Regional Site Administrator Bill Jenney tells the story behind the exhibit’s title: “Vice President Coolidge often had to go to dinner parties as part of his obligations. He apparently was seated next to a woman who told him that she had a bet with someone that she could get him to say more than two words during the dinner. And his response to her was ‘You lose.’” He adds, “We hope though, however, after people go through this exhibit they realize that Coolidge had a lot to say on many different subjects.”

More Than Two Words features such artifacts as Coolidge family photographs, an ornately carved chair given to the president by the people of Hungary, and a humidor from the people of Cuba. There is also a ballot box from Northampton, Mass., where Coolidge studied law and served as mayor.

Kent Johnson ’91 Carries on Family Tradition at “Highlights” Magazine

Submitted on Friday, 9/24/2021, at 3:04 PM

An article in Schenectady, N.Y.’s Daily Gazette focuses on Johnson, current CEO of the children’s magazine company, which his great-grandparents founded in 1946.

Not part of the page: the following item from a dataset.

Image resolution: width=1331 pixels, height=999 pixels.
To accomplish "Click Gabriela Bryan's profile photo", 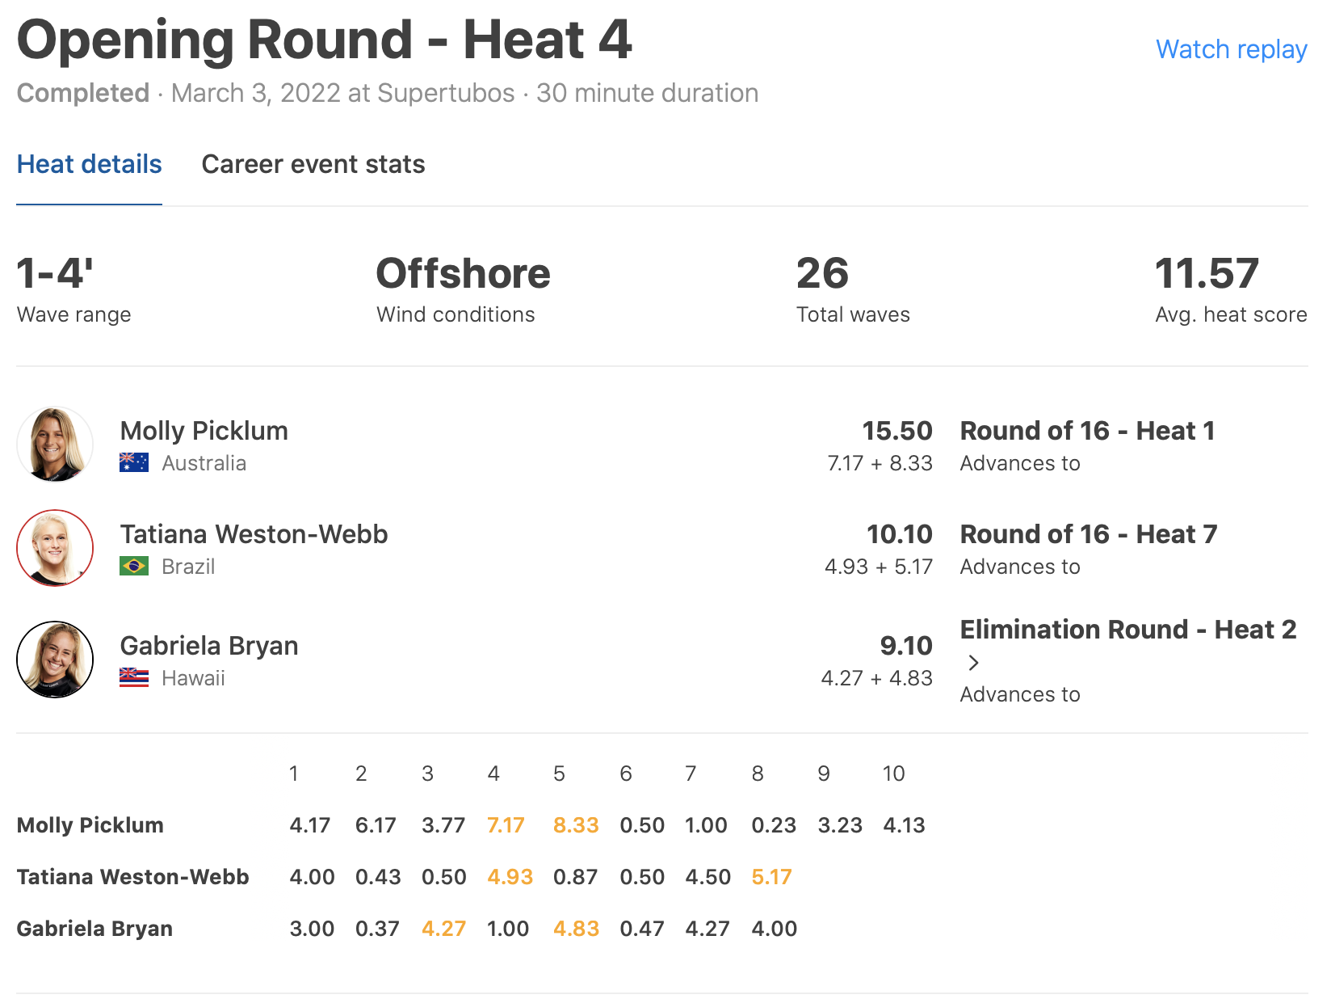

The article, written by Indiana Nash, describes Johnson’s upbringing in Schenectady (where his mother was mayor), as well as his education at Phillips Academy in Andover, Mass., at Amherst College and at Harvard University. He holds both a bachelor’s degree and a Ph.D. in physics. “So I ended up going to a bio-tech, medical diagnostics company outside of Washington D.C. and spent about six years there before joining Highlights,” he says.

But Johnson also had a summer internship at the magazine company while a college student in 1989—a job in which “I spent about half my time reading letters from kids and seeing how we responded.” He summarizes the company’s mission today: “We help children become their best selves by publishing content and creating experiences that engage, delight and foster joyful learning.”